[Element lookup records]
____________
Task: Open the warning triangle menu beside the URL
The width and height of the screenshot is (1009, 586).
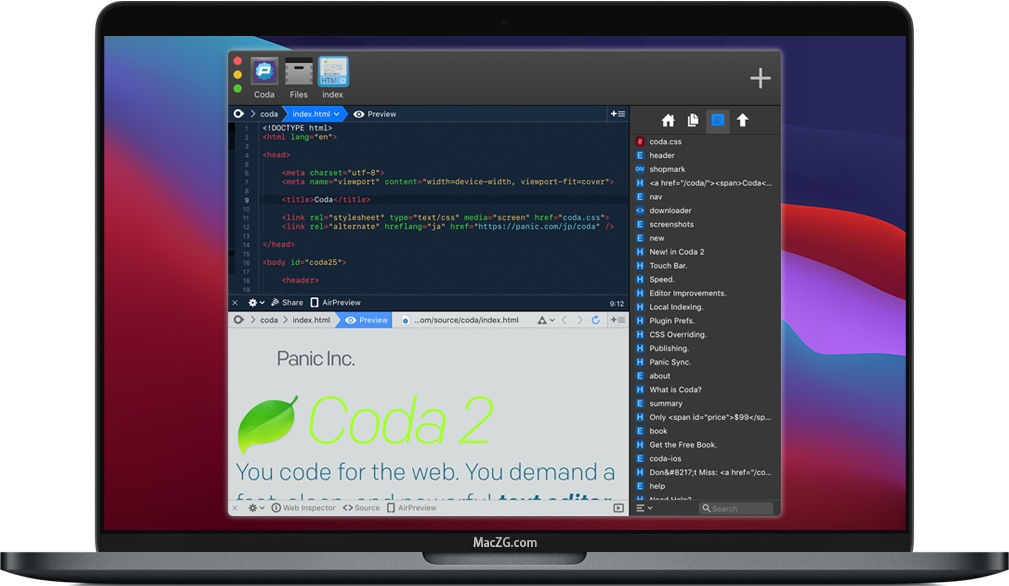Action: pos(542,320)
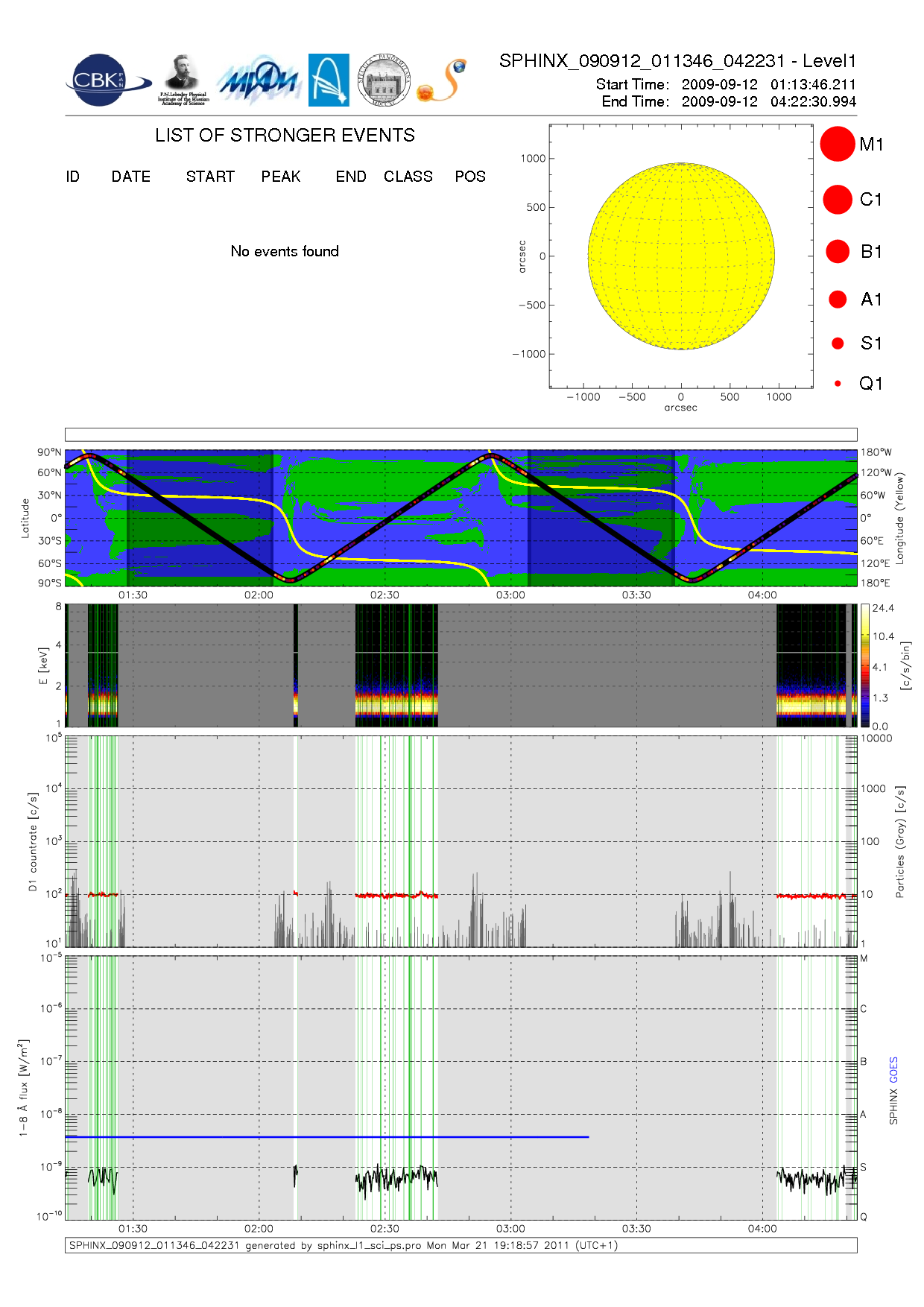
Task: Click the circular Specula Panormitana observatory seal
Action: point(384,80)
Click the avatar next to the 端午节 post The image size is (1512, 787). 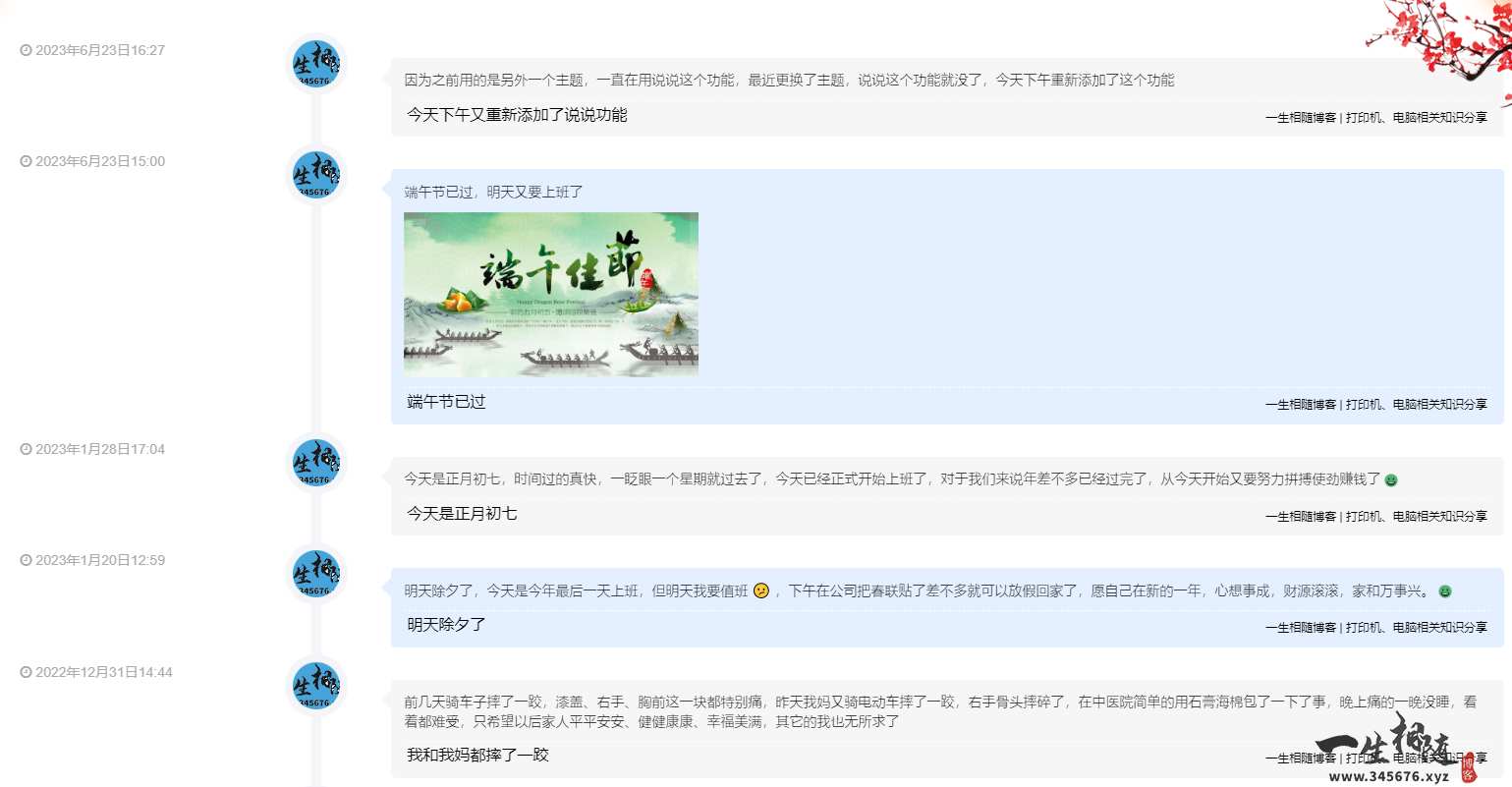coord(314,174)
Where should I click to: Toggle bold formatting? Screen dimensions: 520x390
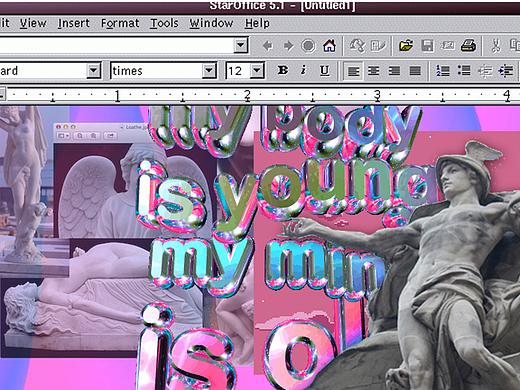click(283, 70)
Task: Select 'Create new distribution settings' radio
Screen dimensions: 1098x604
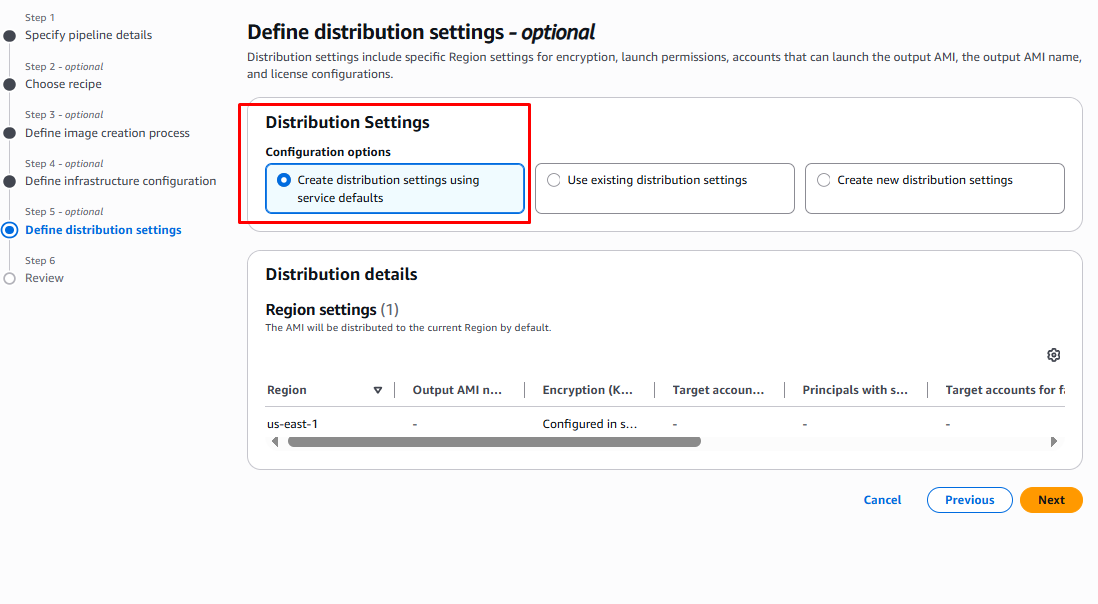Action: pyautogui.click(x=824, y=181)
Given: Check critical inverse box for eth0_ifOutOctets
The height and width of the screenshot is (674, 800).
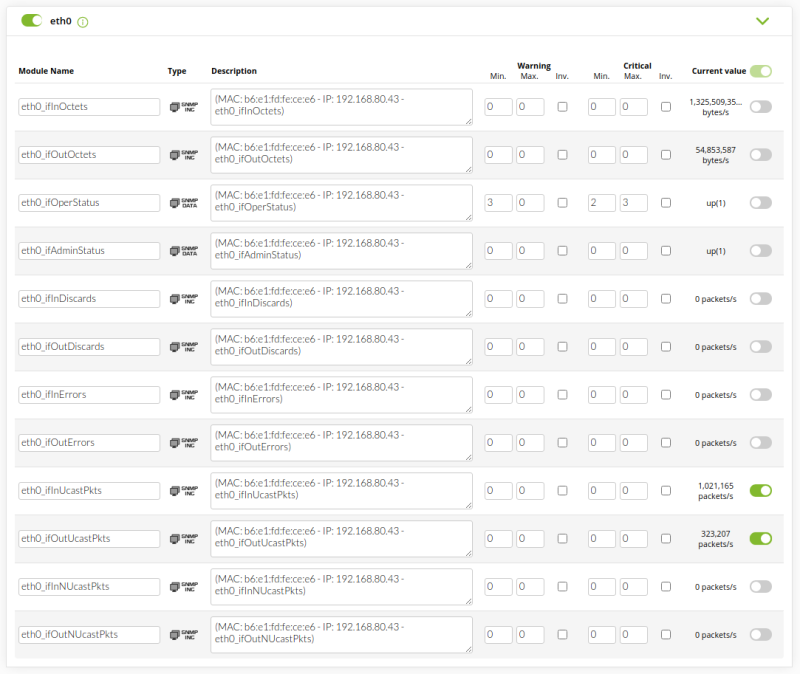Looking at the screenshot, I should pos(666,155).
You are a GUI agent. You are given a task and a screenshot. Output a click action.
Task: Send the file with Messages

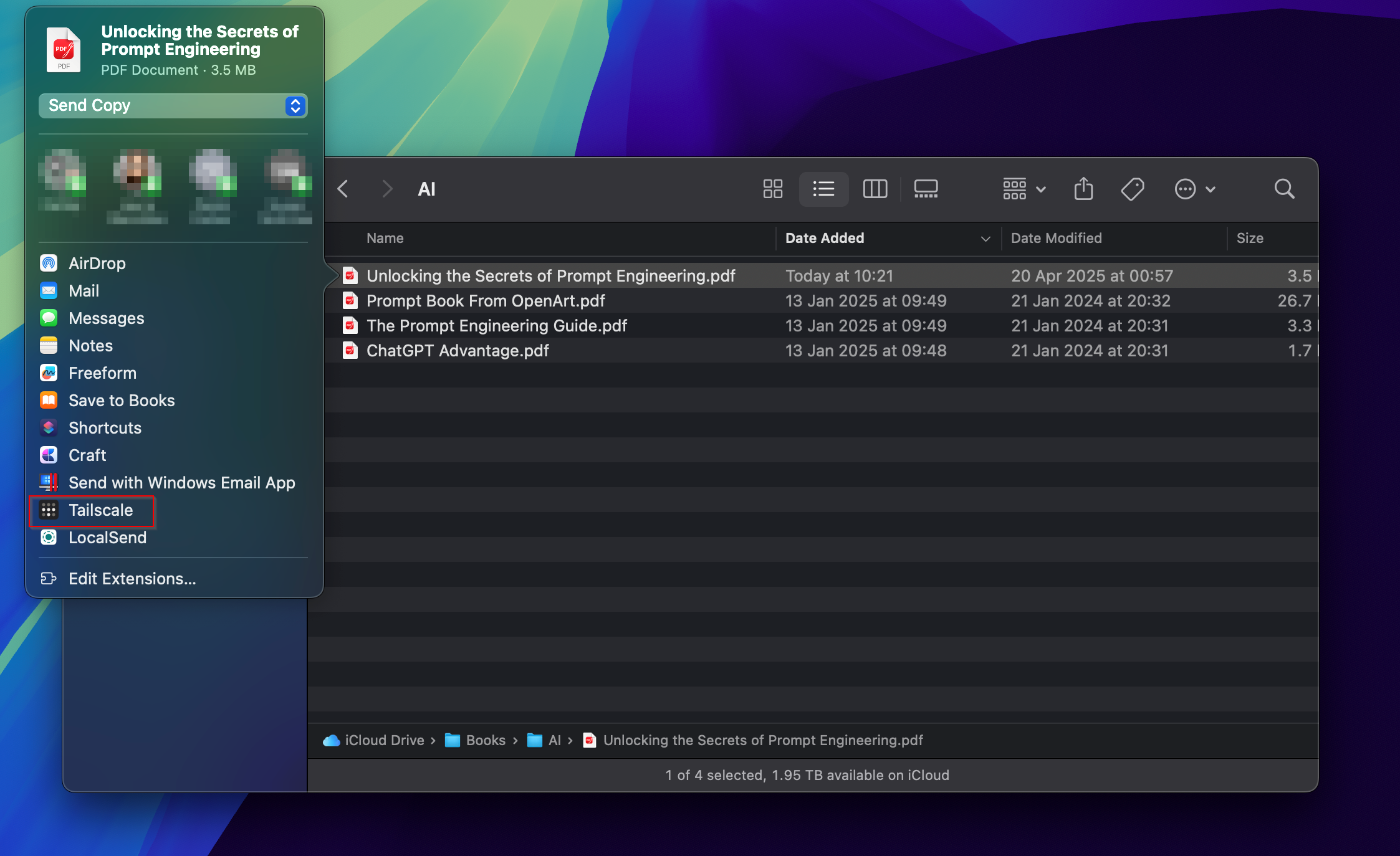click(106, 318)
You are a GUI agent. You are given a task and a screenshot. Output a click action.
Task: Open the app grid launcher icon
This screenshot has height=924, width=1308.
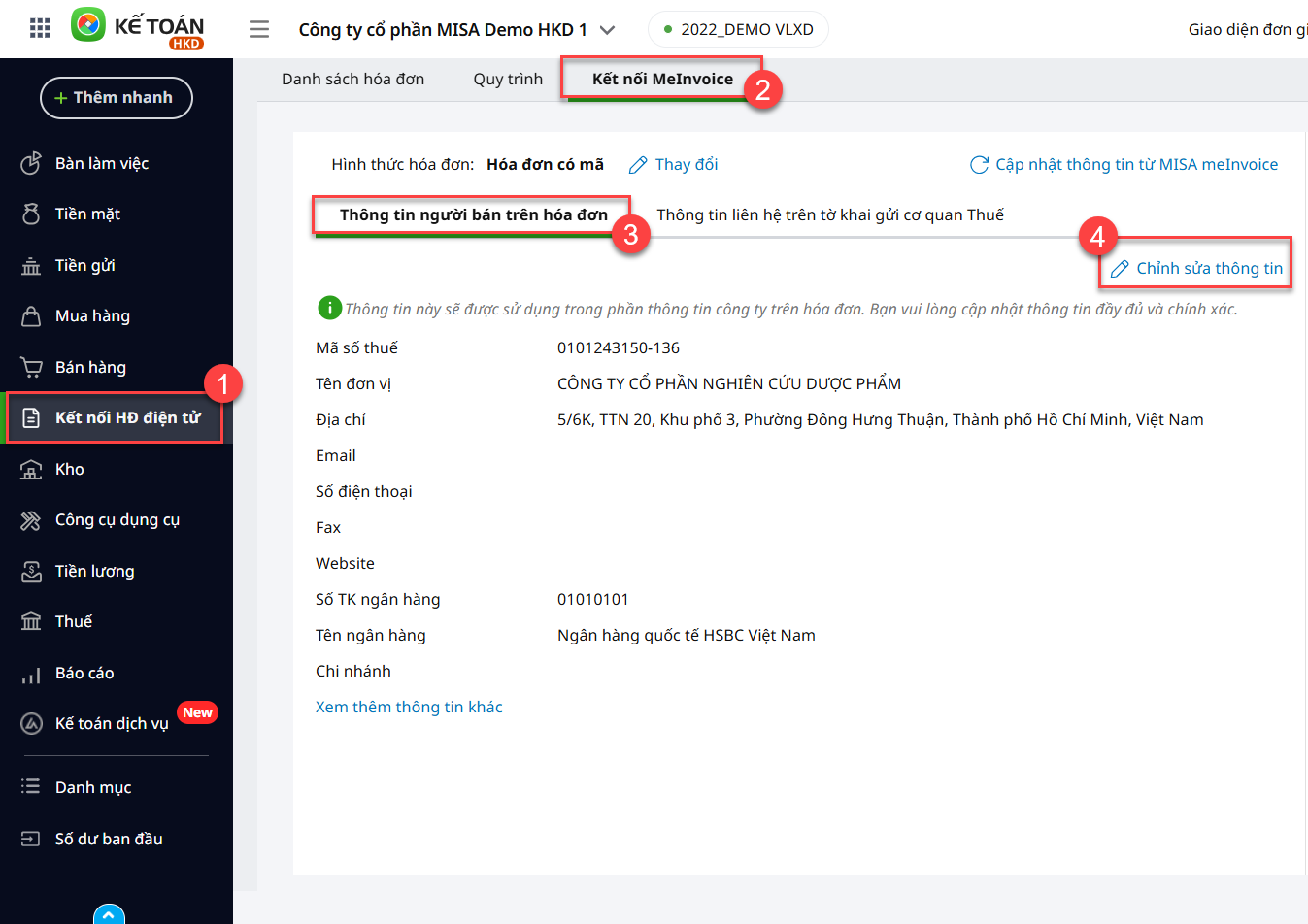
____________
EXERCISE: Can you rewrite the stretch of the data from the line containing "Task: Select 'Create" through the line containing "Action: pyautogui.click(x=824, y=181)", substituting "delivery" for "distribution" and leaving everything else the same? Omit the pictures from your answer.

ANSWER FOR THE TASK:
Task: Select 'Create new delivery settings' radio
Screen dimensions: 1098x604
Action: pyautogui.click(x=824, y=181)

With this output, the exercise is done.